What’s notable is that outside of work, most people will consume news in a different way. In Europe the dominant form is still television. But 51% use social networks 2-3 times a month. In US majority of people get news through at least one digital device, 23% on at least two.
What makes a great news experience?
- One space – news is news is news;
- Organised by topics;
- Custom search with filtering;
- Super easy subscription/notifications (but note, most people won’t subscribe, but for those that do its great).
Stacy sees these as nice to have*:
- User ratings – crowdsource best content;
- Targeted delivery by profile (but not many organisations have clean enough people-data);
- Dialogue (comments);
- Promoted stories;
- Workflow to review and approve content;
- Visuals and multimedia.
[*my own feeling is that many of these should be essential for great news, especially dialog, visuals and promoted stories; targeting in larger organisations too]
News to Filter (e.g. by tabs): ‘People’ stories from business stories;
News to target: Location, work level and function or department – largely because your people-data is usually best on these;
Mobile: we tend to use mobile phones with one hand but tablets with two, so that’s one reason to design differently for each.
Stacy showed some good news page examples, though sadly they were based on a third-party add on rather than SharePoint out-of-the-box.
Frank Hatzack @frankhatzack – Crowd Driven Innovation @Novozymes
Frank talked about their approach to crowsdourcing, done on a smaller scale than many of the headline examples.

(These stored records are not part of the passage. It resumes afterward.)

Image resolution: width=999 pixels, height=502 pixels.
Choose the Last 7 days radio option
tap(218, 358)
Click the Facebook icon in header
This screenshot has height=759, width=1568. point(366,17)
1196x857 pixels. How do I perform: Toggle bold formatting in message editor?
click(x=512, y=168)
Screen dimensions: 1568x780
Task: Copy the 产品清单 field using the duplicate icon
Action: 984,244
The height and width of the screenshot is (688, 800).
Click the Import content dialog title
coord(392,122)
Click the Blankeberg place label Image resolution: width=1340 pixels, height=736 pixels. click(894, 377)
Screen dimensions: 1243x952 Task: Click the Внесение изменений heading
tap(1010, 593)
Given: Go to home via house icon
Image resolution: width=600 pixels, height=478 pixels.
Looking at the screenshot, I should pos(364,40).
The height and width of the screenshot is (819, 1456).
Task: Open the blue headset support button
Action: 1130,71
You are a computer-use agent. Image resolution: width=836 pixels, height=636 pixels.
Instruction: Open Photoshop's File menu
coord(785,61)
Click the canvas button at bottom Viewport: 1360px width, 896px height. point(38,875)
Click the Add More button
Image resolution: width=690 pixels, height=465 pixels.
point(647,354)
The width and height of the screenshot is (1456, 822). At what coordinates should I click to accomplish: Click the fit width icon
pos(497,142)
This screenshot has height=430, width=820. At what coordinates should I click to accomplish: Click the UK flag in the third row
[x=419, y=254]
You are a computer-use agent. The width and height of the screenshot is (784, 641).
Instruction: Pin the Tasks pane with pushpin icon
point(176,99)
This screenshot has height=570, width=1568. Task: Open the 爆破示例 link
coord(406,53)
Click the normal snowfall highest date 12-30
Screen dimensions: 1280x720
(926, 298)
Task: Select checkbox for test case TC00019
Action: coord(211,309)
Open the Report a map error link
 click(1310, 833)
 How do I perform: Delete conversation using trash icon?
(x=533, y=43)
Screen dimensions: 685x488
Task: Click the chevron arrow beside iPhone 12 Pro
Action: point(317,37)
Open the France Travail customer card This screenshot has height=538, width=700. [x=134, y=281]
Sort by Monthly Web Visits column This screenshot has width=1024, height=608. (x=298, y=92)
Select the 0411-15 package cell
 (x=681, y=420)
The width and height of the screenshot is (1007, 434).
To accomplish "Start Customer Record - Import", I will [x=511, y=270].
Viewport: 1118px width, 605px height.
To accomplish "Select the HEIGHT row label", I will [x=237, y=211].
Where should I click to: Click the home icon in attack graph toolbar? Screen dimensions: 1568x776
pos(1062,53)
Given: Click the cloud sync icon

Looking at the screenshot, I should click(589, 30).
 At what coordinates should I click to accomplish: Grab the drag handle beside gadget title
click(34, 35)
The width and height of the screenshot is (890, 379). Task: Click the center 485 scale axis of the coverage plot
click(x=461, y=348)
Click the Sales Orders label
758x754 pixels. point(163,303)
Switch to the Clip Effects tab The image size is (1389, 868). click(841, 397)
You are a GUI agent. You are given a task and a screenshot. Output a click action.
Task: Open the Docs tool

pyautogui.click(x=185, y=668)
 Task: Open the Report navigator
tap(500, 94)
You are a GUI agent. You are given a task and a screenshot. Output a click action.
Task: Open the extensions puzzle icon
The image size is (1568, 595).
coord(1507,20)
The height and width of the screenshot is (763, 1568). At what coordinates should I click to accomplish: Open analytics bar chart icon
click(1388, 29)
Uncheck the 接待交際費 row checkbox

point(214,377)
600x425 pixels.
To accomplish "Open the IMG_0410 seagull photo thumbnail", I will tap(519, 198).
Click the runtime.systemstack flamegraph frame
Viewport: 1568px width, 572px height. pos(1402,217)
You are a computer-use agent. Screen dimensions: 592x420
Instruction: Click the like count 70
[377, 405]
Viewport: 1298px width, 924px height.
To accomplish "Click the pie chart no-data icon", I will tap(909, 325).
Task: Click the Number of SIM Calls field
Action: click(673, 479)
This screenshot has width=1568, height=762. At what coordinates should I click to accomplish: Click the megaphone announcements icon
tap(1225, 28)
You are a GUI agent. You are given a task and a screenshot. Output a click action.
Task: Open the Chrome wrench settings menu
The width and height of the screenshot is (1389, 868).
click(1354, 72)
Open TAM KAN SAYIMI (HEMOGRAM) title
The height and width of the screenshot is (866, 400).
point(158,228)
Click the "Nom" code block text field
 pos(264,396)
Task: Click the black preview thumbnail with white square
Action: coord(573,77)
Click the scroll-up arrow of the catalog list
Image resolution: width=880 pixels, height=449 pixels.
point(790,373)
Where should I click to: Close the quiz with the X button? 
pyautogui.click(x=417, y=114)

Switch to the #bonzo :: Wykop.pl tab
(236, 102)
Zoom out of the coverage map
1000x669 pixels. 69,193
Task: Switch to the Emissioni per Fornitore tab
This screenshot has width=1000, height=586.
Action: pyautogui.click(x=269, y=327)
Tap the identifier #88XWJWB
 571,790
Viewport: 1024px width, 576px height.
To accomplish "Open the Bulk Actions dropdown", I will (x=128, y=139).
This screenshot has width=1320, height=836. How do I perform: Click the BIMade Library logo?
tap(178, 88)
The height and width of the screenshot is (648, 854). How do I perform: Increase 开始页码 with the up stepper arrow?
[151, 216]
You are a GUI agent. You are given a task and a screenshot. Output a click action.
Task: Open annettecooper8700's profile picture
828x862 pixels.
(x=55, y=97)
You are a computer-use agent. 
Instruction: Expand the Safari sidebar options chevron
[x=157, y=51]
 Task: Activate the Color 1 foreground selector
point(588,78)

Novozymes uses a mash-up of video conferencing technologies to bring together a core group of around 20 experts to answer a specific question in a 90 minute session. They then use an ideation tool for three rounds of gathering suggestions and refining. The output is usually 30 ideas with comments. After this, a larger group of around 150 come together online to discuss. The idea of using the core group first is to create enough material to catalyse the larger discussion. Use simple ideation tool called nosco.
- Company culture – innovation and willingness to share, because there’s no financial reward (but there is a social recognition boost);
- Diversity of the participants is essential;
- Absorptive capacity of the team tasked with screening the output;
- Intellectually compelling challenge < motivates people to join without extrinsic reward;
- Emotionally engaging challenge < ditto;
- Ideas that can be expressed simply;
- Great ideas need landing gear as well as wings;
- Good moderation – thanking people, encouraging comments etc. They need to act in the real world too by nudging people in the canteeen to log-on;
- Encourage creativity over wisdom. The proof comes after the event in a filtering step;
- Debrief the crowd after the event.
Many companies have a serious disconnect between what they say their culture is and what people do when their boss isn’t around. But you need to know the reality for crowdsourcing to work.
Novozymes were given a list of 30 problems by a consumer goods company. Initially it looked like only three could be addressed with their technology. But rather than saying this, they put the list to a crowd of 200 and got a great response on other problems that they might be able to address.
Final nugget of the day:
There is a long-tail of innovators. People who rarely contribute to the ongoing suggestions tended to be the ones that come up with winning ideas in the campaigns. So the real appeal of this approach is that it reaches the people who are quiet but have great ideas. Often the people remote from head office give most.